MON 23: Poster Session: Fundamental Aspects and Model Systems

MON 23.15: Poster

Monday, September 8, 2025, 18:30–20:30, ZHG Foyer 1. OG

Scalable Entanglement Quantification in Quantum Many-Body Systems with a Graph Neural Network — •Susanna Bräu, Martina Jung, and Martin Gärttner — Institut für Festkörpertheorie und Optik, Friedrich-Schiller-Universität Jena, Max-Wien-Platz 1, 07743 Jena

Entanglement is a fundamental feature of quantum mechanics and plays a central role in quantum computing, quantum communication, and quantum information theory.

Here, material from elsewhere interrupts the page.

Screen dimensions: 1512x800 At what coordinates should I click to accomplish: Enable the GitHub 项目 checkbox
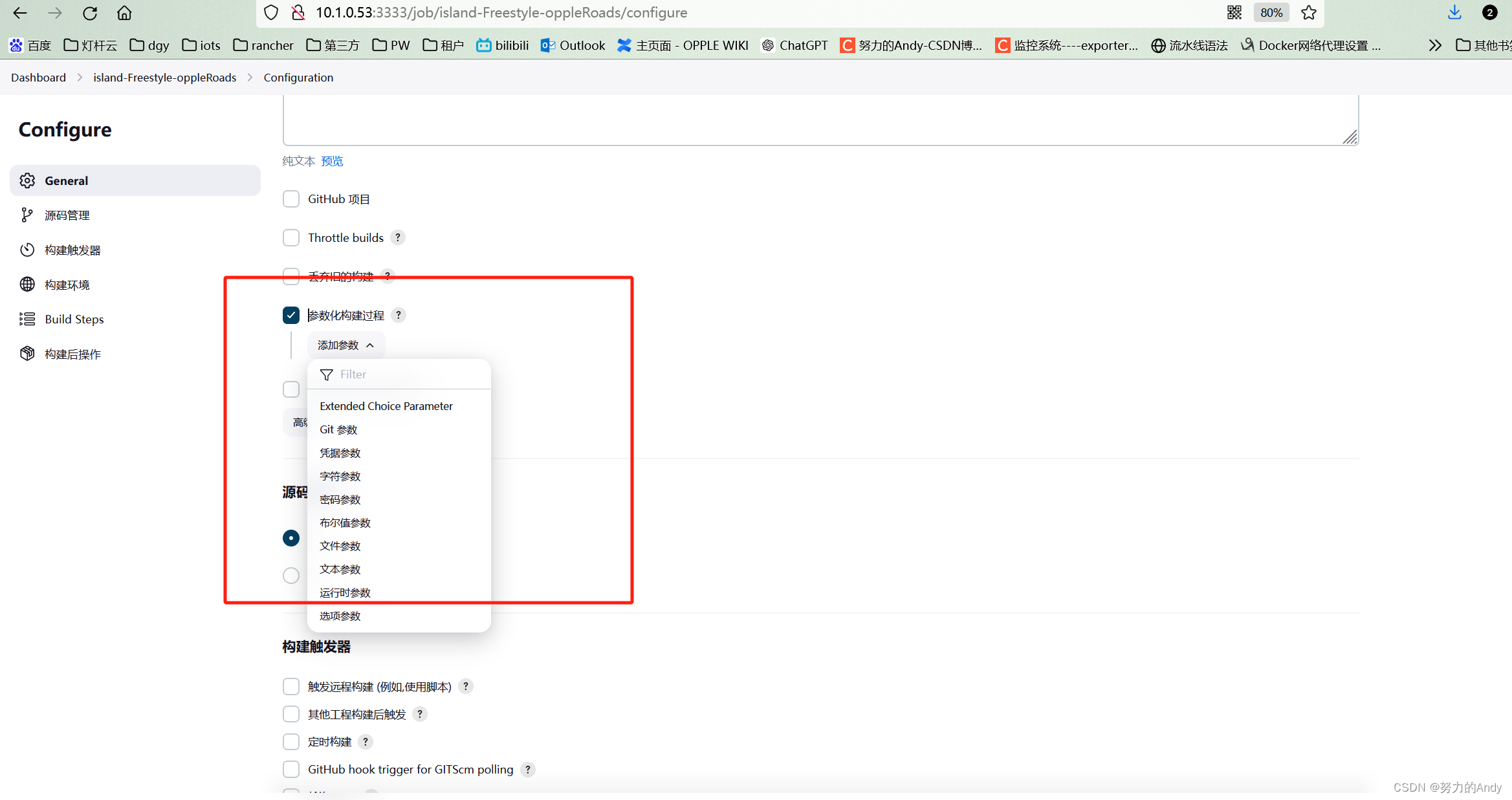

Quantifying entanglement between different parts of a system - via measures such as entanglement entropy or quantum mutual information - usually requires full knowledge of the quantum state. However, due to the curse of dimensionality, quantum state tomography is infeasible for larger systems, limiting the accessible system sizes. Therefore, we propose a supervised machine learning approach to estimate entanglement features based on a set of measurement snapshots of the system. For that, we develop a permutation invariant graph neural network (GNN) that is parameter-efficient, being linear in the system size. Our scalable GNN incorporates the mini-set architecture, developed by Kim et al. [1], who divided the input into smaller sets which the model processes in parallel. By attending the output of each mini-set in a permutation invariant manner, high order correlations can be extracted. In this way, we aim to improve the scaling such that the GNN can be applied to larger data sets or be used to increase the time over which the model can accurately predict entanglement features in the future.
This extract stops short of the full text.